»»
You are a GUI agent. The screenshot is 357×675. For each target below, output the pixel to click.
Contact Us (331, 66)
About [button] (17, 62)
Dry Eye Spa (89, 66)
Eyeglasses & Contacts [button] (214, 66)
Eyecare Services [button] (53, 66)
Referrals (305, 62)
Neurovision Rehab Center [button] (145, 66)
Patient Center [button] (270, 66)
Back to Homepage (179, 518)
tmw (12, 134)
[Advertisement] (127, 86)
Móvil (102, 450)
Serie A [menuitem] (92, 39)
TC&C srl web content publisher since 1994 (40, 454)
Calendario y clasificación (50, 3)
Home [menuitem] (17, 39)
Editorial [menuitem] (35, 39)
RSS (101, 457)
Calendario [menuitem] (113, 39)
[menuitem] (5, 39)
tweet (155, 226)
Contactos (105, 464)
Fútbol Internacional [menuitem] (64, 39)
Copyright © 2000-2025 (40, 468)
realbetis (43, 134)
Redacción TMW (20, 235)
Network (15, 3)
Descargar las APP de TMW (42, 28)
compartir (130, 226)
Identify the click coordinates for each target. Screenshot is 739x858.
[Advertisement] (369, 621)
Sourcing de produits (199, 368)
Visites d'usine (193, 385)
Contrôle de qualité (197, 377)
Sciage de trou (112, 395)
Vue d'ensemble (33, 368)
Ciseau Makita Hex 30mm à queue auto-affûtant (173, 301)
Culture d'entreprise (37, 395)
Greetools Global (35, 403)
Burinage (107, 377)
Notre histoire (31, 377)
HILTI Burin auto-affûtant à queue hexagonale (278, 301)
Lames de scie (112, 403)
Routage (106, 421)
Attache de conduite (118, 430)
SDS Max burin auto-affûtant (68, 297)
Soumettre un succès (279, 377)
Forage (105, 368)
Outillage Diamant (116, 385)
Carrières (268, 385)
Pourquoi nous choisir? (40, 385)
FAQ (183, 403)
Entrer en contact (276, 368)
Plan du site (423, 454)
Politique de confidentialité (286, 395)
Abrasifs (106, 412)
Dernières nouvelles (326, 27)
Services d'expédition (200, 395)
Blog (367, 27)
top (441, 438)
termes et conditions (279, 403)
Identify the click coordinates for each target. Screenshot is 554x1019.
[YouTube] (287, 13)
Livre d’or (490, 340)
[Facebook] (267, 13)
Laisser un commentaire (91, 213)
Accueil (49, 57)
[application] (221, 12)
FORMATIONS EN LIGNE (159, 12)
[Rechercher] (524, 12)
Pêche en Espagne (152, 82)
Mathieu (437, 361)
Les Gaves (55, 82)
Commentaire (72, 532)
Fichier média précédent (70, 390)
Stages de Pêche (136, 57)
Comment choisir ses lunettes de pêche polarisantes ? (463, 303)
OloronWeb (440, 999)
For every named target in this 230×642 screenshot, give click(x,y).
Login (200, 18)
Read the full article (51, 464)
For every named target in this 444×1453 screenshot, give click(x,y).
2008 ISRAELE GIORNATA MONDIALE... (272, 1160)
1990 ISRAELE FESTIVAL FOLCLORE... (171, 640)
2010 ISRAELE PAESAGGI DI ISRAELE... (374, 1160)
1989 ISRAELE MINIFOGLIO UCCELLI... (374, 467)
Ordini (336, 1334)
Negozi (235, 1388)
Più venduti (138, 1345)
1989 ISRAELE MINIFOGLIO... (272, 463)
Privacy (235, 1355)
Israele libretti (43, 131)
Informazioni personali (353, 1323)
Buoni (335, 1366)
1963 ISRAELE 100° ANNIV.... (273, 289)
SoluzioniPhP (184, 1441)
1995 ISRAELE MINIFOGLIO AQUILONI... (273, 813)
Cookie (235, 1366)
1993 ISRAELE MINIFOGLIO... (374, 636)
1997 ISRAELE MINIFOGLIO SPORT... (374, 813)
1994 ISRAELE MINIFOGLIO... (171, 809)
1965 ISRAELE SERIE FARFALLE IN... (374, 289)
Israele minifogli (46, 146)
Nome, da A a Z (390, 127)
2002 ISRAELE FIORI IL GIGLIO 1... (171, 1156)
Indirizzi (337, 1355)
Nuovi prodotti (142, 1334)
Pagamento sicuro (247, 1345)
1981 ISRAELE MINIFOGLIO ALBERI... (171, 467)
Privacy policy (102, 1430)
««
▶ To be done: Please rename "Advertisement" to "Sponsored content" throughout the records, and write every line out again with nothing else changed.

▶ Finished exercise:
You are a GUI agent. The screenshot is 357×675. For each target below, output the pixel to click.
Contact Us (331, 66)
About [button] (17, 62)
Dry Eye Spa (89, 66)
Eyeglasses & Contacts [button] (214, 66)
Eyecare Services [button] (53, 66)
Referrals (305, 62)
Neurovision Rehab Center [button] (145, 66)
Patient Center [button] (270, 66)
Back to Homepage (179, 518)
tmw (12, 134)
[Sponsored content] (127, 86)
Móvil (102, 450)
Serie A [menuitem] (92, 39)
TC&C srl web content publisher since 1994 (40, 454)
Calendario y clasificación (50, 3)
Home [menuitem] (17, 39)
Editorial [menuitem] (35, 39)
RSS (101, 457)
Calendario [menuitem] (113, 39)
[menuitem] (5, 39)
tweet (155, 226)
Contactos (105, 464)
Fútbol Internacional [menuitem] (64, 39)
Copyright © 2000-2025 (40, 468)
realbetis (43, 134)
Redacción TMW (20, 235)
Network (15, 3)
Descargar las APP de TMW (42, 28)
compartir (130, 226)
Identify the click coordinates for each target. Screenshot is 739x858.
[Sponsored content] (369, 621)
Sourcing de produits (199, 368)
Visites d'usine (193, 385)
Contrôle de qualité (197, 377)
Sciage de trou (112, 395)
Vue d'ensemble (33, 368)
Ciseau Makita Hex 30mm à queue auto-affûtant (173, 301)
Culture d'entreprise (37, 395)
Greetools Global (35, 403)
Burinage (107, 377)
Notre histoire (31, 377)
HILTI Burin auto-affûtant à queue hexagonale (278, 301)
Lames de scie (112, 403)
Routage (106, 421)
Attache de conduite (118, 430)
SDS Max burin auto-affûtant (68, 297)
Soumettre un succès (279, 377)
Forage (105, 368)
Outillage Diamant (116, 385)
Carrières (268, 385)
Pourquoi nous choisir? (40, 385)
FAQ (183, 403)
Entrer en contact (276, 368)
Plan du site (423, 454)
Politique de confidentialité (286, 395)
Abrasifs (106, 412)
Dernières nouvelles (326, 27)
Services d'expédition (200, 395)
Blog (367, 27)
top (441, 438)
termes et conditions (279, 403)
Identify the click coordinates for each target. Screenshot is 554x1019.
[YouTube] (287, 13)
Livre d’or (490, 340)
[Facebook] (267, 13)
Laisser un commentaire (91, 213)
Accueil (49, 57)
[application] (221, 12)
FORMATIONS EN LIGNE (159, 12)
[Rechercher] (524, 12)
Pêche en Espagne (152, 82)
Mathieu (437, 361)
Les Gaves (55, 82)
Commentaire (72, 532)
Fichier média précédent (70, 390)
Stages de Pêche (136, 57)
Comment choisir ses lunettes de pêche polarisantes ? (463, 303)
OloronWeb (440, 999)
For every named target in this 230×642 screenshot, give click(x,y).
Login (200, 18)
Read the full article (51, 464)
For every named target in this 444×1453 screenshot, give click(x,y).
2008 ISRAELE GIORNATA MONDIALE... (272, 1160)
1990 ISRAELE FESTIVAL FOLCLORE... (171, 640)
2010 ISRAELE PAESAGGI DI ISRAELE... (374, 1160)
1989 ISRAELE MINIFOGLIO UCCELLI... (374, 467)
Ordini (336, 1334)
Negozi (235, 1388)
Più venduti (138, 1345)
1989 ISRAELE MINIFOGLIO... (272, 463)
Privacy (235, 1355)
Israele libretti (43, 131)
Informazioni personali (353, 1323)
Buoni (335, 1366)
1963 ISRAELE 100° ANNIV.... (273, 289)
SoluzioniPhP (184, 1441)
1995 ISRAELE MINIFOGLIO AQUILONI... (273, 813)
Cookie (235, 1366)
1993 ISRAELE MINIFOGLIO... (374, 636)
1997 ISRAELE MINIFOGLIO SPORT... (374, 813)
1994 ISRAELE MINIFOGLIO... (171, 809)
1965 ISRAELE SERIE FARFALLE IN... (374, 289)
Israele minifogli (46, 146)
Nome, da A a Z (390, 127)
2002 ISRAELE FIORI IL GIGLIO 1... (171, 1156)
Indirizzi (337, 1355)
Nuovi prodotti (142, 1334)
Pagamento sicuro (247, 1345)
1981 ISRAELE MINIFOGLIO ALBERI... (171, 467)
Privacy policy (102, 1430)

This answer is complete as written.